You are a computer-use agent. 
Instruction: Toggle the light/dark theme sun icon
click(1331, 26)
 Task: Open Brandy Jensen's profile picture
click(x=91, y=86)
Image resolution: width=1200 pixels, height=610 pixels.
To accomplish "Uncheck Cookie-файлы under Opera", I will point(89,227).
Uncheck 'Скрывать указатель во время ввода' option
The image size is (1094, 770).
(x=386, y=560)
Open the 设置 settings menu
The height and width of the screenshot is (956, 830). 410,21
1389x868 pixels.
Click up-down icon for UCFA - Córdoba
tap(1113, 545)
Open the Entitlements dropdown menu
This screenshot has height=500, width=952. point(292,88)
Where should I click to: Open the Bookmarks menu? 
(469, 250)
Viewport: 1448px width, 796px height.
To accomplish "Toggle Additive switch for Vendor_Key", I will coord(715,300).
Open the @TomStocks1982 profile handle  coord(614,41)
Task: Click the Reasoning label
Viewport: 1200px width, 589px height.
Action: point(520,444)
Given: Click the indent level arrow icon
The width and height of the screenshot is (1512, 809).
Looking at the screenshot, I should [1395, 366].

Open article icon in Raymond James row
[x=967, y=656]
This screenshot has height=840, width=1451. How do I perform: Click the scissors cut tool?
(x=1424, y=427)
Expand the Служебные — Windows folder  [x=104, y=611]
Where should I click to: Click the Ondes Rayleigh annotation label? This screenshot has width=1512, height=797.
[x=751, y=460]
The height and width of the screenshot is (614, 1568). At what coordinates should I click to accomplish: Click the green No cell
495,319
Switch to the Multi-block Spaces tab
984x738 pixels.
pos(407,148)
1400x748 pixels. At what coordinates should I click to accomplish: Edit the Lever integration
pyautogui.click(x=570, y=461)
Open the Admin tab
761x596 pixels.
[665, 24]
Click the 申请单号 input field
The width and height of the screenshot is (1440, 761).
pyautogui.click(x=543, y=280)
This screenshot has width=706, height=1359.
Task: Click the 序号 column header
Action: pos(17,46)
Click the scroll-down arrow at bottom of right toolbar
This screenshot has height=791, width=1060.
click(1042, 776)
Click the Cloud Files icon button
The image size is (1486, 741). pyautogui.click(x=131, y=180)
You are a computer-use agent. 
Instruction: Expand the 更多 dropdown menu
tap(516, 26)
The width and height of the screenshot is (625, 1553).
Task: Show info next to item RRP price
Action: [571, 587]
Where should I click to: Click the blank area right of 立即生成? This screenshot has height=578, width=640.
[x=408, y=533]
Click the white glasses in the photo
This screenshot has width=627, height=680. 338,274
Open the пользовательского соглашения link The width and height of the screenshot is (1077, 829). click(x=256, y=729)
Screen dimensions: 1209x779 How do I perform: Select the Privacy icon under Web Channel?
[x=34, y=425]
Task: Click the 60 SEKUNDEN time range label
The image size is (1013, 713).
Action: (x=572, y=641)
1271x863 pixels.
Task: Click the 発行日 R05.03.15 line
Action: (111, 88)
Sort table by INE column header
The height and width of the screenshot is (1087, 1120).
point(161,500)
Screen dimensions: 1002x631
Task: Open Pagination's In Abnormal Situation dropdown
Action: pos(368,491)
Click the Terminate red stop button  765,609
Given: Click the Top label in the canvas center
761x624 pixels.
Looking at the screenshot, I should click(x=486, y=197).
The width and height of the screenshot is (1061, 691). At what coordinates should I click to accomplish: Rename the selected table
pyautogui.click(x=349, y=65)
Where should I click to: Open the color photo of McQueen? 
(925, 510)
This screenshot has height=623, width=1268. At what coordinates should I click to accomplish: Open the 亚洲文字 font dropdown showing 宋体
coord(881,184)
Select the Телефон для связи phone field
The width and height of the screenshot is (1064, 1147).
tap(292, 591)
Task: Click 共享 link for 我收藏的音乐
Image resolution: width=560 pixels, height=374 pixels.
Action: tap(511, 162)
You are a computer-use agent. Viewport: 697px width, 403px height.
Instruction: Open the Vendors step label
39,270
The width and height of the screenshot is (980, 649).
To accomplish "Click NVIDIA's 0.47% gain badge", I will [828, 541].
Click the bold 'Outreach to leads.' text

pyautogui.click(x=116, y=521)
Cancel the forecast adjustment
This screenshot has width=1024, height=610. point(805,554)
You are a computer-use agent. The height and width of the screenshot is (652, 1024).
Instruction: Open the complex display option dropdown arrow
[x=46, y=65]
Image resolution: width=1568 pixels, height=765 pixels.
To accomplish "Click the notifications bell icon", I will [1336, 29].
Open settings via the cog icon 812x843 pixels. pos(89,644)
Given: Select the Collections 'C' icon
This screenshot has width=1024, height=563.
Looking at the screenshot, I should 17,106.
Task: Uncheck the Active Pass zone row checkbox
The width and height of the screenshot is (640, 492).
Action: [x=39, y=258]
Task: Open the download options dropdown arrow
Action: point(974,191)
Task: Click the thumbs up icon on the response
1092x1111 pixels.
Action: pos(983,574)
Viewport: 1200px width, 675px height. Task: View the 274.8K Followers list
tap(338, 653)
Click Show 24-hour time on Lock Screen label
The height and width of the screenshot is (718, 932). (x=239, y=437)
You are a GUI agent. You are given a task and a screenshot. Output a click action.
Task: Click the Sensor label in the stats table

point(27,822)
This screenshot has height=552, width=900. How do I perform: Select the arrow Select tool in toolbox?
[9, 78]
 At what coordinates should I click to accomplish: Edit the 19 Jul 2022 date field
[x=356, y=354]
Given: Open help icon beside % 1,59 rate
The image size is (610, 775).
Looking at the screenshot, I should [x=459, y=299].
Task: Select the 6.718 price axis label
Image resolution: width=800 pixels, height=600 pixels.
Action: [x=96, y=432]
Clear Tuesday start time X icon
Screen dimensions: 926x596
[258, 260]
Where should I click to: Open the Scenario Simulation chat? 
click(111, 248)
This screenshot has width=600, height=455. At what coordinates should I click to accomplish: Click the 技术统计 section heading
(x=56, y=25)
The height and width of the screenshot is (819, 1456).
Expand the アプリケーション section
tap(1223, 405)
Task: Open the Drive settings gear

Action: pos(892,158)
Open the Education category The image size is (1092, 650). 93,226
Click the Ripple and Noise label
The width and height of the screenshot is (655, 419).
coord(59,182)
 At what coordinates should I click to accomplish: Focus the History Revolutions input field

→ REQUIRED WORK:
Whenever the word "computer" appears in a line of the listing, report that line.

→ RESPONSE TO THIS TASK:
You are a computer-use agent. 
You are a computer-use agent. 
You are a computer-use agent. Viewport: 697px width, 403px height.
You are a computer-use agent. The height and width of the screenshot is (652, 1024).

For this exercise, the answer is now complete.